The key here is to make a finding about what is normal and acceptable and to trigger detection on anything else. By contrast, a method that looks for known anomalous behaviors will miss new attacks and unknown behaviors. There is an ongoing tuning process that eliminates more and more false positives over time, and as you can see from the comments above, some behaviors that are not really authorized are tolerated when they happen in isolation.
As a rule, most people handling incident response group similar events together and call a set of related events a single incident. This is generally because the events are thought to be from the same cause. For example, a single attempted login from an unauthorized remote site might be treated as an incident. If several subsequent attempts at entry come from the same remote site over a short period of time, they will usually be grouped together and treated as one larger and more serious incident.
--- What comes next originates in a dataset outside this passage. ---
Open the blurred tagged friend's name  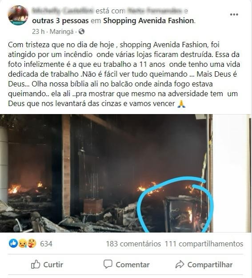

Savvy administrators develop special tools to cross-correlate events so that they don't have to manually try to figure out which events are related.
The tool we developed cross correlates by IP address, by Class C, B, and A network, by time, and by other similar factors. We run it periodically on both current and historical data to catch long-term attack patterns, and our current longest term attack detection was from the correlation of related data over a period of six months. In this case we found an attacker who revisited us on a regular basis attempting different methods of attack at a pace apparently designed to avoid shorter range detection methods.
Let's now assume that you have detected an incident. The next step is your response. Response strategies can range from automated instantaneous zero-tolerance responses such as those used at all.net to simply noting the attempt and trying to make certain that it did not succeed, or if it did succeed, limiting damage, recovering from the attack, and reducing or eliminating future exploitation of the same or similar vulnerabilities.
Having said this, I should note that many sites don't do even the second sort of response. My view is that if you don't do at least the second sort of response, you are not responding to an incident, but simply observing it. The chances are, if you do less than this, you don't spend the time required to tune your detection system, you don't pay very much attention to the results of whatever detection you have in place, and you only really respond when a user tells you the network is down.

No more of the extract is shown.